▶ [DIRECTIVE A]:
Answer these questions from the induction furnace passage, one per line:
(i) Above about what current density does the pinch effect occur?
(ii) In the indirect core type furnace, how is heat transmitted to the charge?
(iii) What is the portion AB of the magnetic circuit made of?

▶ [SOURCE TEXT]:
= = = =

This type of furnace has the following drawbacks:
The magnetic coupling between the primary and secondary is very weak, therefore the leakage reactance is very high. This causes low power factor. Low frequency supply is necessary because normal frequency causes turbulence of the charge.
If current density exceeds about 5 amps/mm2 the electromagnetic force produced by this current density causes interruption of secondary current. Hence the heating of the metal is interrupted. It is called pinch effect.
The crucible for the charge id of odd shape and inconvenient from the metallurgical point of view. The furnace cannot function if the secondary circuit is open. It must be closed. For starting the furnace either molten metal is poured into the crucible or sufficient molten metal is allowed to remain in the crucible from the previous operation. Such furnace is not suitable for intermittent services.
Indirect core type induction furnace:
In this type of furnace induction principle has been used for heating metals. In such furnace an inductively heated element is made to transfer its heat to the charge. When the primary winding is connected to the supply, current is induced in the secondary of the metal container. So heat is produced due to induced current. This heat is transmitted to the charge by radiation. The portion AB of the magnetic circuit is made up of a special alloy and is kept inside the chamber of the furnace.

= = = =

▶ [DIRECTIVE B]: Rewrite the part of the listing that opens with the line containing "Task: Open the" and closes with the line containing "Switch to the", changing "Expand" to "Open" and leaving everything else the same. Return only those lines.

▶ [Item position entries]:
= = = =

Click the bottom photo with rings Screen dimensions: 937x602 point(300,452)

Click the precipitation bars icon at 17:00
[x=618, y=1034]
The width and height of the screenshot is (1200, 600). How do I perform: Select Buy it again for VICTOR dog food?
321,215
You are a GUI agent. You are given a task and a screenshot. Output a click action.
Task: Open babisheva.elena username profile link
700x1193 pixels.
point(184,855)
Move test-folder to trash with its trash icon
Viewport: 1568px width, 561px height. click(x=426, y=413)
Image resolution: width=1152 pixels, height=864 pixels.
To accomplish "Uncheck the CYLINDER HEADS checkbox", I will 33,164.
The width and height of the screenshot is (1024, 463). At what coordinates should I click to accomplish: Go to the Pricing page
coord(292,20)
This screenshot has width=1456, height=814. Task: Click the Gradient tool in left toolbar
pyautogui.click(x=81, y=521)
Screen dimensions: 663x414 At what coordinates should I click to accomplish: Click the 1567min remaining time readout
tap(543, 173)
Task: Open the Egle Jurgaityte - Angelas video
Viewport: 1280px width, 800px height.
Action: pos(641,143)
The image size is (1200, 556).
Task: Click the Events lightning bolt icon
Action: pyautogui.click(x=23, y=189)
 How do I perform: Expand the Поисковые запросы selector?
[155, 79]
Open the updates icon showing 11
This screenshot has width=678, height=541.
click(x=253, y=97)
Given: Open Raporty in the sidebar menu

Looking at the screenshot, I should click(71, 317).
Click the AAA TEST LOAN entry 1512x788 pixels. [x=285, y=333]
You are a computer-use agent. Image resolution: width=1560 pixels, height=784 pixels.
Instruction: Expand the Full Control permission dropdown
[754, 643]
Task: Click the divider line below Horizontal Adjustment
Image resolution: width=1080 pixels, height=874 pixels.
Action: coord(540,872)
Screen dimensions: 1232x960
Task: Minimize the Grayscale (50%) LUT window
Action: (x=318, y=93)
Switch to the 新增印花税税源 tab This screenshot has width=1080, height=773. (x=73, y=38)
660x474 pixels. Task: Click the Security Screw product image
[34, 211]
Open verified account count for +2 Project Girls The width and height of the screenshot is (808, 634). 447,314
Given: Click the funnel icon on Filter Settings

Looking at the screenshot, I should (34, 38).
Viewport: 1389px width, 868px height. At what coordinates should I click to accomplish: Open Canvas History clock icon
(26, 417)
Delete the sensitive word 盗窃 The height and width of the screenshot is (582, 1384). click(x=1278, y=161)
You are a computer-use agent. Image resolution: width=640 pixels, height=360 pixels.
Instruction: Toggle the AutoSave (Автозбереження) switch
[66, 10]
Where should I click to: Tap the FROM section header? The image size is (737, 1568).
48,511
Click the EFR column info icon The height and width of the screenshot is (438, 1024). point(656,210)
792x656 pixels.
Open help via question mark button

= = = =

▶ [WRITTEN REPLY A]:
(i) About 5 amps/mm2.
(ii) By radiation.
(iii) A special alloy.

▶ [WRITTEN REPLY B]:
Task: Open the Egle Jurgaityte - Angelas video
Viewport: 1280px width, 800px height.
Action: pos(641,143)
The image size is (1200, 556).
Task: Click the Events lightning bolt icon
Action: pyautogui.click(x=23, y=189)
 How do I perform: Open the Поисковые запросы selector?
[155, 79]
Open the updates icon showing 11
This screenshot has width=678, height=541.
click(x=253, y=97)
Given: Open Raporty in the sidebar menu

Looking at the screenshot, I should click(71, 317).
Click the AAA TEST LOAN entry 1512x788 pixels. [x=285, y=333]
You are a computer-use agent. Image resolution: width=1560 pixels, height=784 pixels.
Instruction: Open the Full Control permission dropdown
[754, 643]
Task: Click the divider line below Horizontal Adjustment
Image resolution: width=1080 pixels, height=874 pixels.
Action: coord(540,872)
Screen dimensions: 1232x960
Task: Minimize the Grayscale (50%) LUT window
Action: (x=318, y=93)
Switch to the 新增印花税税源 tab This screenshot has width=1080, height=773. (x=73, y=38)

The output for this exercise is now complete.